- PROVIDED DATA
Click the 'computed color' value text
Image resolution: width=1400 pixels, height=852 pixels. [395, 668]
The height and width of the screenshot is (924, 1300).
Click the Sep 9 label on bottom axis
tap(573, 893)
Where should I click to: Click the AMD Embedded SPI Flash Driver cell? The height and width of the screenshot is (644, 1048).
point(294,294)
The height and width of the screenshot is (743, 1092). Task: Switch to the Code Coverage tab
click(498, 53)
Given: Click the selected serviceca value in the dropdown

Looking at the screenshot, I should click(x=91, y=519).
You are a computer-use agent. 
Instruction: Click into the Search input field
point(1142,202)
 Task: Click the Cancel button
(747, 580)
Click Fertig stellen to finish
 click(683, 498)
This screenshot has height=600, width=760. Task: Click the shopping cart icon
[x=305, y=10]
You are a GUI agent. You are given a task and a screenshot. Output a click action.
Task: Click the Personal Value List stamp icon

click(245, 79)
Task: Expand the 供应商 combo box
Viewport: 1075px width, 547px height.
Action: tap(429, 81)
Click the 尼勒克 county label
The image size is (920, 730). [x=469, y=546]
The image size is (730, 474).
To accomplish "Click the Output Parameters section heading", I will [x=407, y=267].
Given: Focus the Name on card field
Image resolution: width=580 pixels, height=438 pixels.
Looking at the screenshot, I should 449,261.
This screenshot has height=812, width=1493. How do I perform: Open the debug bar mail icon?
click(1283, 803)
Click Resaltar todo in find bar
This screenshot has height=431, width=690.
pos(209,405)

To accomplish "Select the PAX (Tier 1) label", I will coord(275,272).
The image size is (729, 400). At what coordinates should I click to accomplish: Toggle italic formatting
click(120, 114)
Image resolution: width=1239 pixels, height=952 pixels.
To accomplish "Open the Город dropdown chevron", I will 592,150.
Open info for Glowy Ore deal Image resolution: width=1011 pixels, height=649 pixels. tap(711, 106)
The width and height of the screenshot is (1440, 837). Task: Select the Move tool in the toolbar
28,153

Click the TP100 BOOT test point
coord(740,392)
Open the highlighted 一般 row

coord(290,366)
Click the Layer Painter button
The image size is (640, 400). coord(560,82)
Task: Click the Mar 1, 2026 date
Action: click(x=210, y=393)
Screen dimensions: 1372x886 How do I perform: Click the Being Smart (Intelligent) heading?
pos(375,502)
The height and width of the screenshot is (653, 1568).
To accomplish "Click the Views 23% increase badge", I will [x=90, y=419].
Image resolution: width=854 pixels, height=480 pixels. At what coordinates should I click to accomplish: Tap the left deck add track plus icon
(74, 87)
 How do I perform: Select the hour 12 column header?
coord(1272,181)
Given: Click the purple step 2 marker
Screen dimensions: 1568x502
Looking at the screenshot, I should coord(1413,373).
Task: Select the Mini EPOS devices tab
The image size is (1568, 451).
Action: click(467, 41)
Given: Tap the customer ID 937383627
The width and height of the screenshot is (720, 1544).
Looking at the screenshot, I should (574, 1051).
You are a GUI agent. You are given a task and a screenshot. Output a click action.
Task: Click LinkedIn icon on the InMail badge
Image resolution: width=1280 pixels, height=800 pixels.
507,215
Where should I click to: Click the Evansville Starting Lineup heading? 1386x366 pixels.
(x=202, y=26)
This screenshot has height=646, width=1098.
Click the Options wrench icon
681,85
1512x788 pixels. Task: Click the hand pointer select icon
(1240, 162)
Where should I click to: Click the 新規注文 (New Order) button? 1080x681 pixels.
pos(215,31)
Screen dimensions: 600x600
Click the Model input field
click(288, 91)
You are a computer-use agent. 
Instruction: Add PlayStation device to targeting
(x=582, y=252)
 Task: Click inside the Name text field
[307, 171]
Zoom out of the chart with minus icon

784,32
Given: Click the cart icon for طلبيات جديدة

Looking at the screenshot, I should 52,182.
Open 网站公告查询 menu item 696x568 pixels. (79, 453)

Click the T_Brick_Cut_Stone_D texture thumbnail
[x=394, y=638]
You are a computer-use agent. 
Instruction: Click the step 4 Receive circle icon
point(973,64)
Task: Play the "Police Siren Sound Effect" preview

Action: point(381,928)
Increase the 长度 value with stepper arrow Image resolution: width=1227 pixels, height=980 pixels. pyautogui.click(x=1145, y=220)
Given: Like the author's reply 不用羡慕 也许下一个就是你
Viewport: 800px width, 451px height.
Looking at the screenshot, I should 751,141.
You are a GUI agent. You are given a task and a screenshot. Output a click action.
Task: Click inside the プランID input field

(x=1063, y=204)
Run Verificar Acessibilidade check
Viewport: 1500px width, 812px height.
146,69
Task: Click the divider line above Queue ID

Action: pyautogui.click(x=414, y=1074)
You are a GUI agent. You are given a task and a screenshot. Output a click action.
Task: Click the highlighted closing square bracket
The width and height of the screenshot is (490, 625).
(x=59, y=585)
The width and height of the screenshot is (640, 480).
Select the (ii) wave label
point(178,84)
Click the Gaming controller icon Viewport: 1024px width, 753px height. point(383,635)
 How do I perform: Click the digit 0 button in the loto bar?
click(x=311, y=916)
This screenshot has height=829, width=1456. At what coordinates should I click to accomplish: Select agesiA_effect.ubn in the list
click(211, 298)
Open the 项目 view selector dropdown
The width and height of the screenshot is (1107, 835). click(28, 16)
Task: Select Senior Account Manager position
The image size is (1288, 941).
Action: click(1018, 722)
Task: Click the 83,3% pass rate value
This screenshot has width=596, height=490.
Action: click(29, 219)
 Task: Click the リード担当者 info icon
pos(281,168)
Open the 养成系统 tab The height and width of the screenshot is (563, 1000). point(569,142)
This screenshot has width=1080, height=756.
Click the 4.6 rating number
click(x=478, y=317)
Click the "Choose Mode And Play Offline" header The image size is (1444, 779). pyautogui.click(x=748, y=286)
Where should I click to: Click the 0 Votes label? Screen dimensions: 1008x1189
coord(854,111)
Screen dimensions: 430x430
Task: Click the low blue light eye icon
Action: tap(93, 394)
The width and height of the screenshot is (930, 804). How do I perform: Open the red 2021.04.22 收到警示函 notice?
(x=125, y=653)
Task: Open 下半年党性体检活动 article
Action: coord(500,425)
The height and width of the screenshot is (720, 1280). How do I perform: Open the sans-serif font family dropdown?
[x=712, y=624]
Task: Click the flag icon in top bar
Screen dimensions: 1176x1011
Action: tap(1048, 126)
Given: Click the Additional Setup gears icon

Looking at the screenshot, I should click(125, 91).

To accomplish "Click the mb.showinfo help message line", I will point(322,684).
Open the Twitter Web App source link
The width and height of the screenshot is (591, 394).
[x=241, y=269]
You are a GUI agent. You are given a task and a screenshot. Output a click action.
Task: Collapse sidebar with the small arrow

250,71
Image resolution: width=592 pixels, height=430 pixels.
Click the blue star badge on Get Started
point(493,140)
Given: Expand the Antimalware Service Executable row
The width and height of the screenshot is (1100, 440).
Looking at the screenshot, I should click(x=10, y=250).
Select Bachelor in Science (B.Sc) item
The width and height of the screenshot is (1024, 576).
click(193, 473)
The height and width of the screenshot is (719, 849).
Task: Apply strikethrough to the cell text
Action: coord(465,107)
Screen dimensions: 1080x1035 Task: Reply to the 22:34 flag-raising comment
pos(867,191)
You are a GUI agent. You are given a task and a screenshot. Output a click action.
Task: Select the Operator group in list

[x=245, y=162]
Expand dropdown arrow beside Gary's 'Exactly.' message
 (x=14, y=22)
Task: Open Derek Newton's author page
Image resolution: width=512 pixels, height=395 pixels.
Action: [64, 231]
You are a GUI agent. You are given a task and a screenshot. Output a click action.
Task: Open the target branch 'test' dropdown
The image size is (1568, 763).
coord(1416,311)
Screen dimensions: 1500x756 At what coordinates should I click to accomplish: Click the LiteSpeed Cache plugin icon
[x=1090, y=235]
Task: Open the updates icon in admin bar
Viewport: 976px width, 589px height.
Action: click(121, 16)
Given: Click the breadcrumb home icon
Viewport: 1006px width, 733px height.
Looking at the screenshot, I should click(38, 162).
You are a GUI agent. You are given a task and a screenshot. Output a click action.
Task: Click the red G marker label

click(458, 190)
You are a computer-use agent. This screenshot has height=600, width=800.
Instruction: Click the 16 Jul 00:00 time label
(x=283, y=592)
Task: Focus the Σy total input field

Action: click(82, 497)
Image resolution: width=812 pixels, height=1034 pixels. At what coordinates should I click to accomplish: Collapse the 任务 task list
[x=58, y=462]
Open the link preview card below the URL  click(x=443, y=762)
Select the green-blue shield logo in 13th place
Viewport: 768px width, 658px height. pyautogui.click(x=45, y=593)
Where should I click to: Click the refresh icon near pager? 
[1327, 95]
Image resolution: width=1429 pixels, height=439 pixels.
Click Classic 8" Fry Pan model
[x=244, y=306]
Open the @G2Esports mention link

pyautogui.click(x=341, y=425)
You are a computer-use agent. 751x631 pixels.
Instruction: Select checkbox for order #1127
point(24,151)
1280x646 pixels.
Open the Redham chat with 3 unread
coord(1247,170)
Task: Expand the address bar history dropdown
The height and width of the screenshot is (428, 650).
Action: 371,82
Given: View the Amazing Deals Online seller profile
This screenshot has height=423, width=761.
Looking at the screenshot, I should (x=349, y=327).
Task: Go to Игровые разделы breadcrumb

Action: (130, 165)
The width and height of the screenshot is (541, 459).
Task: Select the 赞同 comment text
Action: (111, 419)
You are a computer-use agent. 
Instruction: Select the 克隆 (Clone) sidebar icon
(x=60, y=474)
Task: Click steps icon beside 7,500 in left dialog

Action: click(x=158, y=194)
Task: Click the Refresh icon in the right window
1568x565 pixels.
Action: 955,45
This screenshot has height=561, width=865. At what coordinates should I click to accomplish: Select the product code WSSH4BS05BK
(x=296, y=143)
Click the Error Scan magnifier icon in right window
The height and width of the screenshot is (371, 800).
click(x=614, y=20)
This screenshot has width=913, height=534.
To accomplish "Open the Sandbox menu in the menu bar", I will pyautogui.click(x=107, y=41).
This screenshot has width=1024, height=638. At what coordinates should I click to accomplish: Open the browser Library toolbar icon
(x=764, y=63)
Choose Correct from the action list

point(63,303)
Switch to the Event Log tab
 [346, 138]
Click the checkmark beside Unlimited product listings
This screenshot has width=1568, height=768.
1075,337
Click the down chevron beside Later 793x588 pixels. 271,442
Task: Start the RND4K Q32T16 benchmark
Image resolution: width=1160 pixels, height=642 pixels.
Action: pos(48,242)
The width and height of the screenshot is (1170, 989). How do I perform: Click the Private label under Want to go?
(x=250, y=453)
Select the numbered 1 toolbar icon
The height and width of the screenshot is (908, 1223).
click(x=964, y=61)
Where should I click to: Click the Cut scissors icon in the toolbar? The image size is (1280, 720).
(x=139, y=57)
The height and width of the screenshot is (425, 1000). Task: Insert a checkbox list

- WHAT IS BEING ASKED
Out of the preceding entries, pull each line that contains the word "chevron".

- SOLVED EXERCISE
To accomplish "Open the Город dropdown chevron", I will 592,150.
Click the down chevron beside Later 793x588 pixels. 271,442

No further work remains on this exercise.